Bunların dışında kadının toplumdaki konumu hakkında bazı ayetler önemli bilgiler sunuyor. Örneğin kadınlar evlenince eşlerini kendileri seçebiliyor. Bu çok önemli bir husus. O dönemlerde medeniyetin beşiği olarak kabul edilen Yunanistan ve birçok Batı bölgelerinde kadınların kendi eşlerini kendileri seçemediği biliniyor. Kadın evlenmeden önce babasının, evlendikten sonra kocasın himayesindeydi. Avesta’dan kadınların daha özgür oldukları anlaşılıyor. Yasna’nın bazı ayetlerinde Zerdüşt’ün küçük kızının evliliğinden bahseder. Ki kadınlarla ilgili ilk ayet Zerdüşt’ün kızıyla ilgili olandır. “Sen eşini seçtiğinde, kendi bilgeliğine başvur. Kendi bilgeliğin ve inancına göre kararını ver” (Y.53/3). Gerçekten de Avesta’nın hiçbir yerinde erkeğin kadından üstün olduğuna dair veya ona hizmet etmesi gerektiğine dair herhangi bir ayet (Stenza) yok. Genel olarak birlikte iyi işler yapın, birbirinize sahip çıkın der. İyi ve doğru olmayı emreder.
Kadın ve ritüeller
Aerpatistan rahiplere ayrılmış bölüm. Bu bölümün tamamı günümüze ulaşmamış ancak hâlihazırda var olan bilgiler kadınlar ve faaliyetleri konusunda bazı bilgiler veriyor. O dönemde insanlar çoğunlukla çiftçilikle uğraşırdı. Kadınlar ve erkekler ancak ritüeller, ibadetler esnasında işlerini bir kenara bırakabilirlerdi. Avesta’nın ilk dönemlerinde kadınlar bu ritüellere görevli olarak katılabiliyordu. Tapınaklarda ateşi (Zerdüştlükte en önemli kutsal simge) korurlardı. “Visperet” bölümünde mevsimsel ayinlerden bahsedilir. Kadınlara ve erkeklere seslenilerek bu ayinlere katılmaları istenir.

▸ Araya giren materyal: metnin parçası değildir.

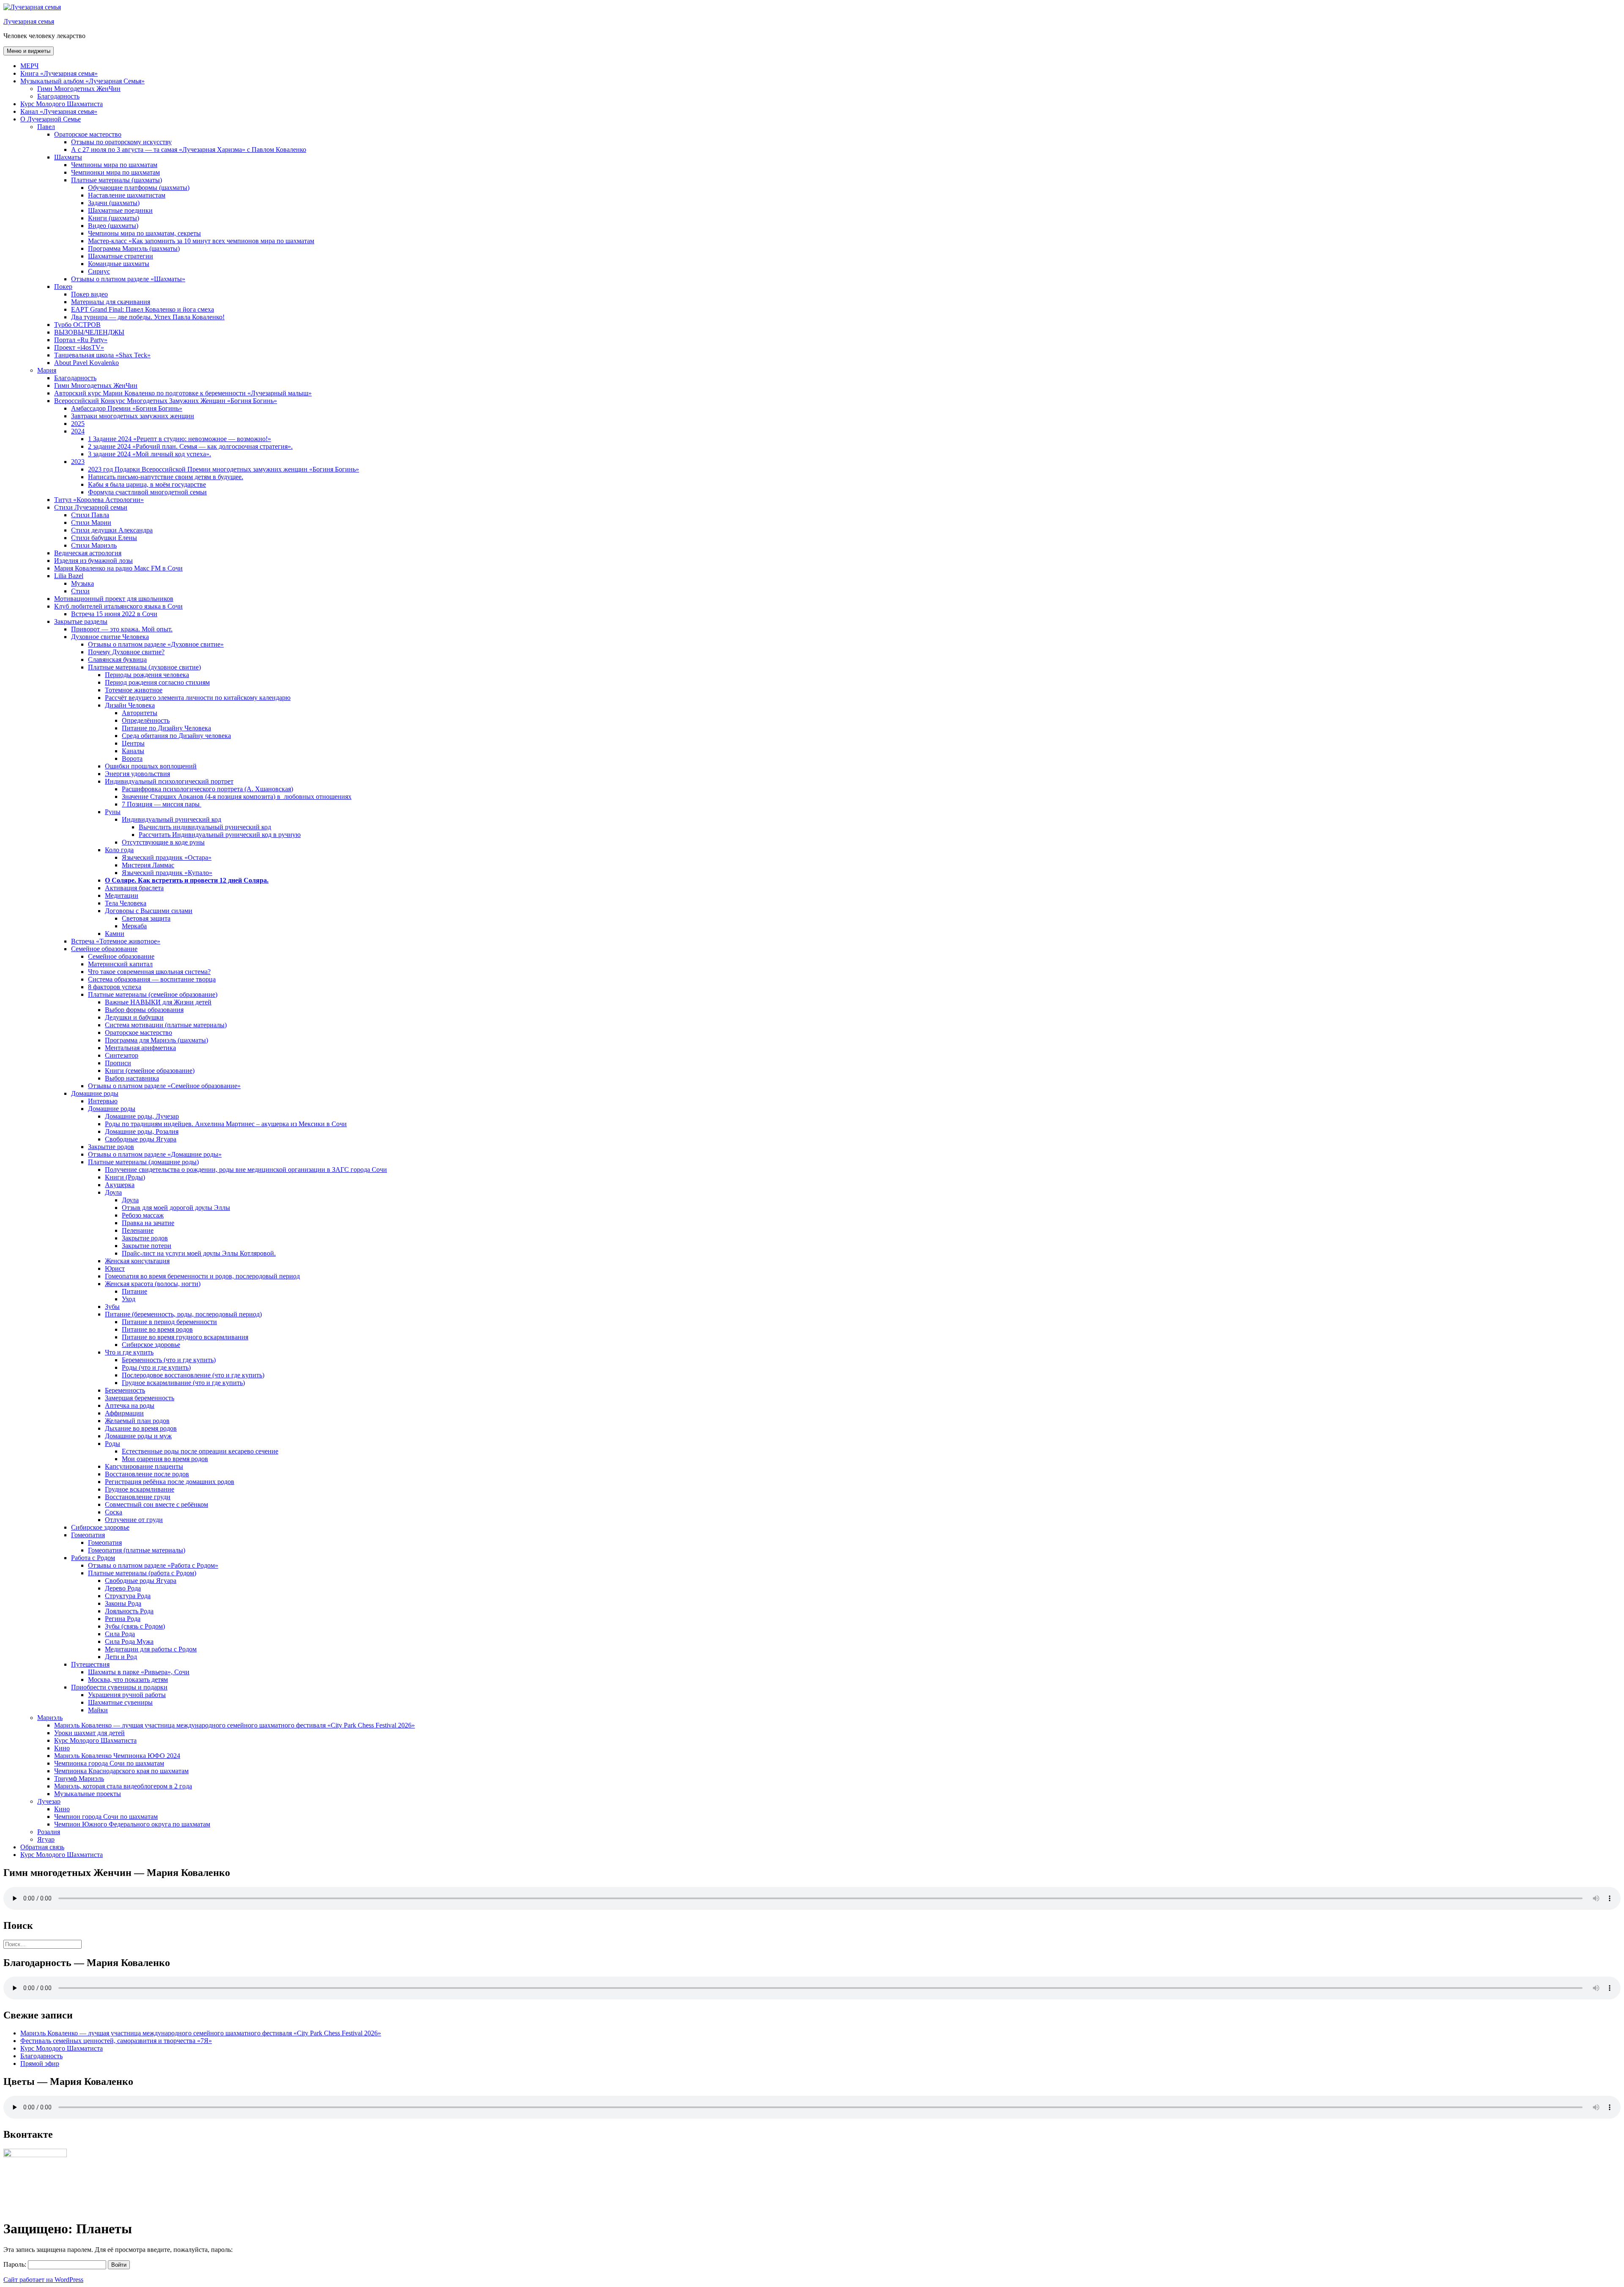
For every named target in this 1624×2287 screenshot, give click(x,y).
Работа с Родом (93, 1557)
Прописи (118, 1063)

Göründüğü gibi ilk zamanlarda kadınlar bu inançta din görevlisi olarak yer alabiliyordu. Toplumda saygın bir yeri vardı. Fakat zamanla diğer inançların ve toplumların da etkisiyle bu durum değişmiş ve orijinal doktrinden uzaklaşılmış. Vendidad'lar bölümünde (Avesta’nın daha sonraki dönemlere ait bölümü) kadınların toplumdaki statüsünün gerilediği görülüyor. Yine de Zerdüştlükte kadın hakları birçok diğer toplumlara göre daha iyi konumdaydı.
Avesta’da kadınlara dair olumsuz en önemli bölümler adet dönemine dair bölümlerdir. Bu bölümlerden anlaşıldığı kadarıyla kadınlar adet dönemindeyken "kirli" kabul edilir ve toplumdan izole edilirdi. Ateşle teması yasaklanırdı.